Así recibo yo al novato quejumbroso: ongi etorri! Me refiero a quien llega detrás de uno a engrosar supuestos colectivos fóbicos, y no con una adhesión entusiasta, sino empujado a las bravas por los encasilladores. Lo cantaba La Polla hace cuatro décadas –¡Socios a la fuerza!–, y si entonces nos clasificaban unos hoy lo intentan los contrarios. Lo está padeciendo ahora, con la polémica de Bernedo, gente que quizás nunca había sido premiada con el sambenito de fascista, machista o racista, o que incluso había participado en anteriores marcajes de ganado, adjudicando alegremente tales distintivos al vecino. De pronto alguien te tacha de transfóbico. ¿A que lo flipas?

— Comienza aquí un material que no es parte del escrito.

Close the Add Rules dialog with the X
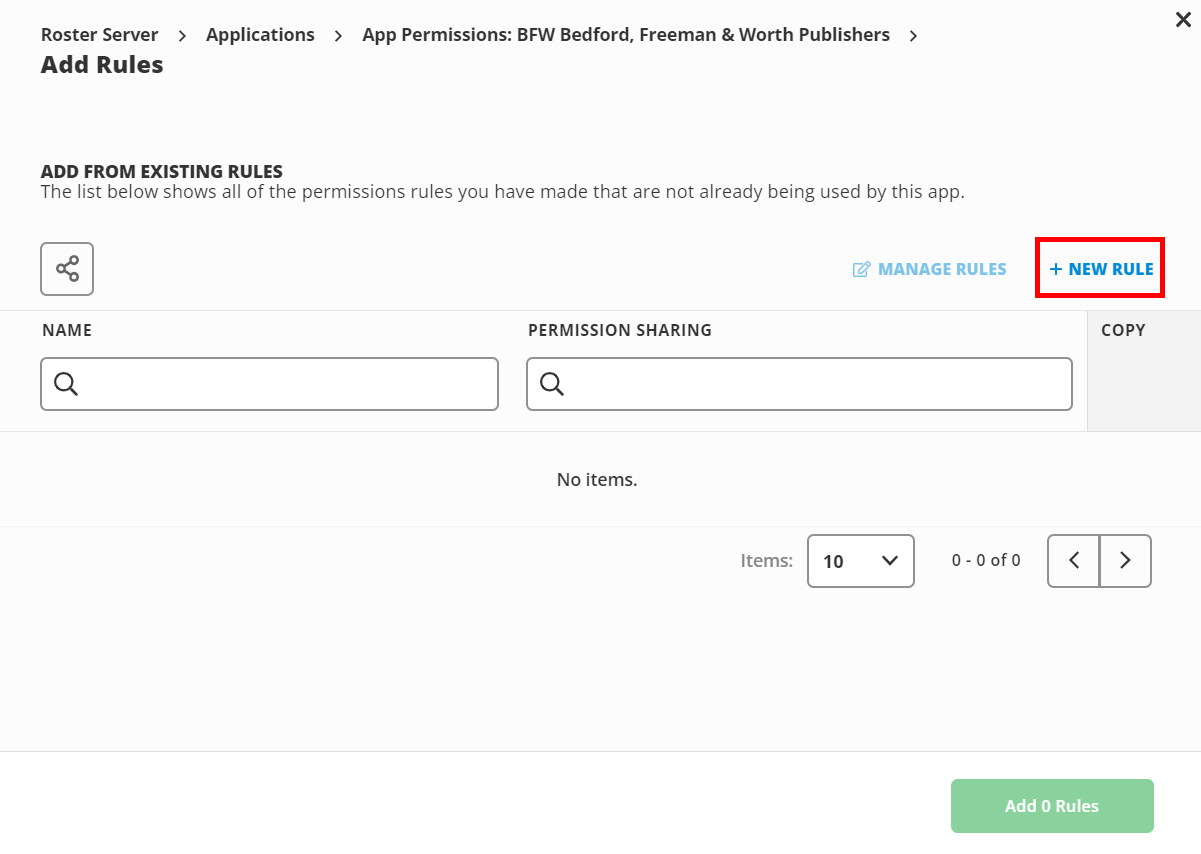The height and width of the screenshot is (854, 1201). 1183,19
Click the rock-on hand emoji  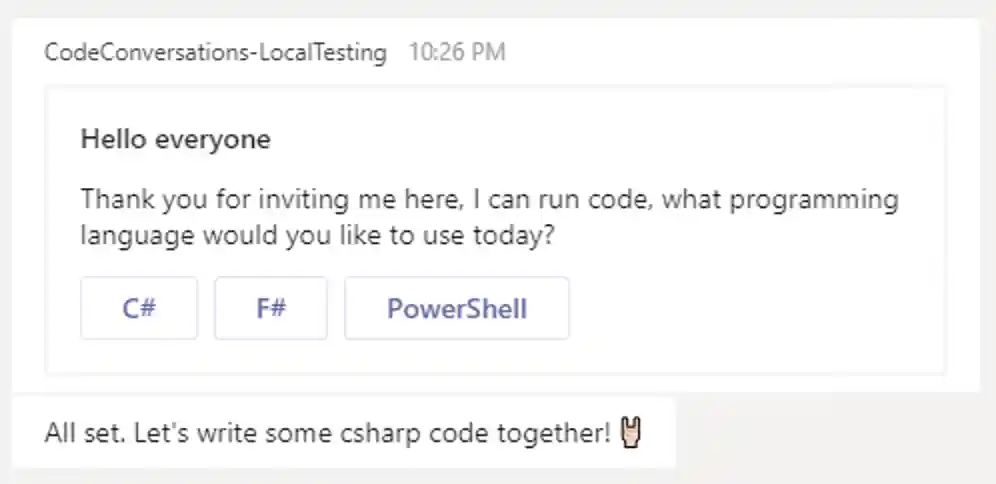631,432
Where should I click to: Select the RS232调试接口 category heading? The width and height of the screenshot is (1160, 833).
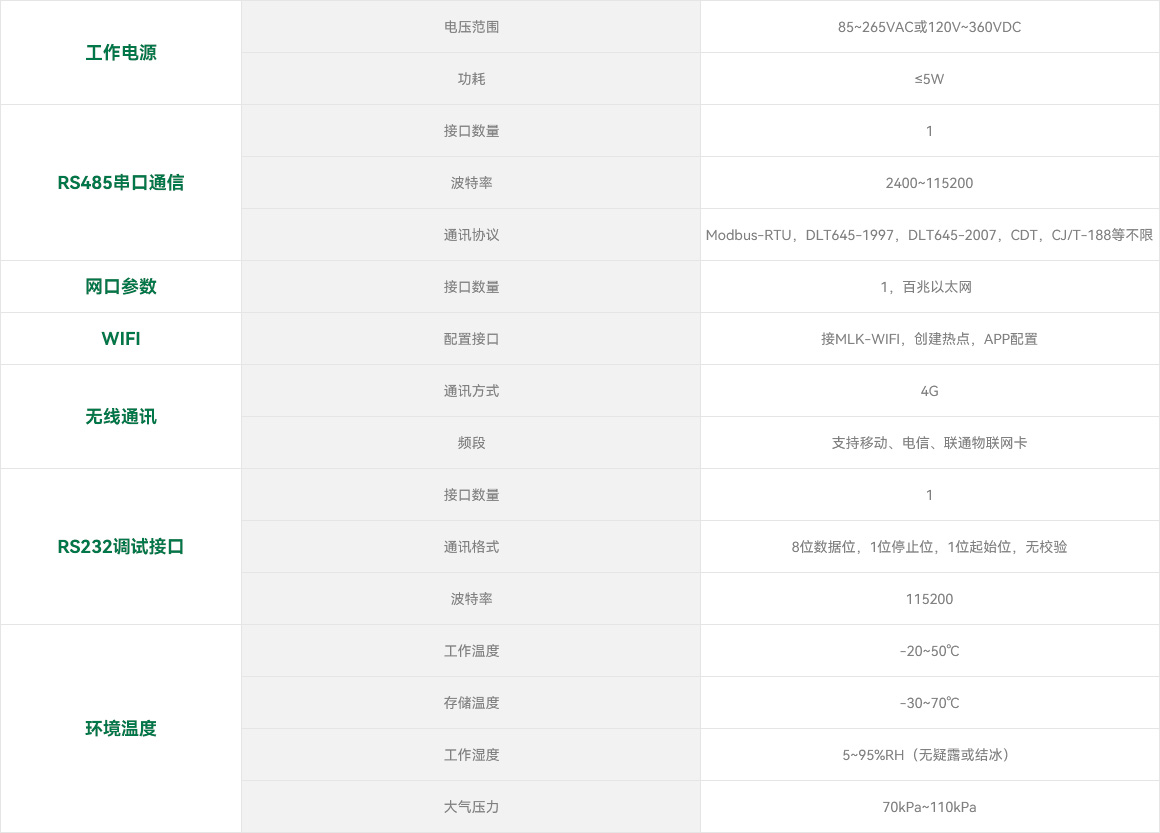pos(121,547)
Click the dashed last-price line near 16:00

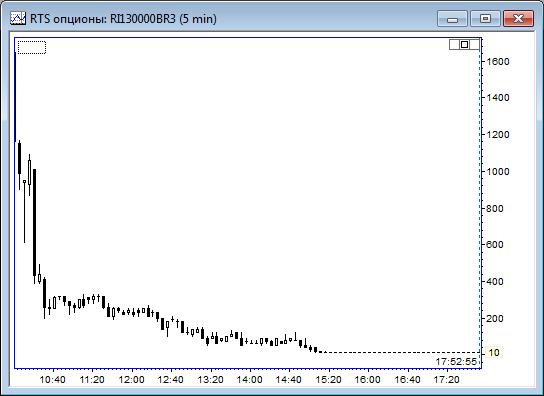click(x=368, y=352)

Por lo visto ya somos legión los que sin enterarnos odiamos a un grupo sexual, social, lingüístico, religioso o cultural. Al parecer ignoramos el alcance de un odio del que creíamos carecer. Nunca se conoce uno del todo. Y si ya denota bastante vaguedad confundir la discrepancia en ciertos debates con una fobia inexistente, los señaladores han saltado de la pereza neuronal a la fantasía vanidosa, pues te encasquetan un odio hacia quien jamás ha estado en tu lista de pros y contras. Vamos, que “desde el respeto” te daba igual, ni fu ni fa.

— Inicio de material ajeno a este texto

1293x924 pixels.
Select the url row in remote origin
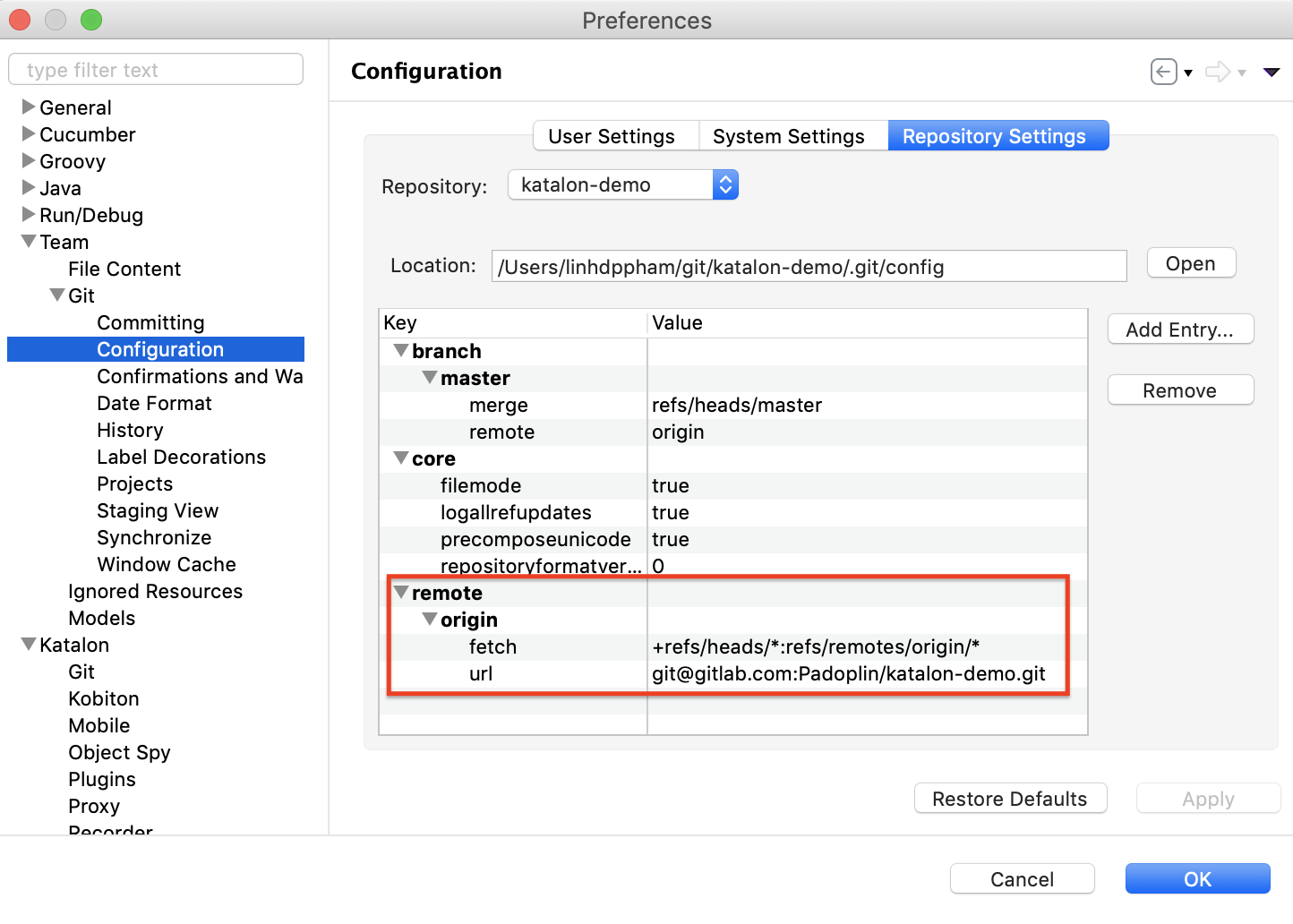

Volviendo a Bernedo, sin duda no falta gentuza soltando barbaridades. Aun así, la mayoría cabreada no piensa en trans ni en fobia ni en derecha ni en izquierda ni en vascos ni en españoles: piensa en niños y niñas, y en el jaleo de las duchas. Reducir su preocupación a prejuicio y su indignación a ramalazo facha es una muestra insultante de holgazanería. Pero, en fin, será que el odio –¡otro más!– nos rebasa, y aquí con estos pelos.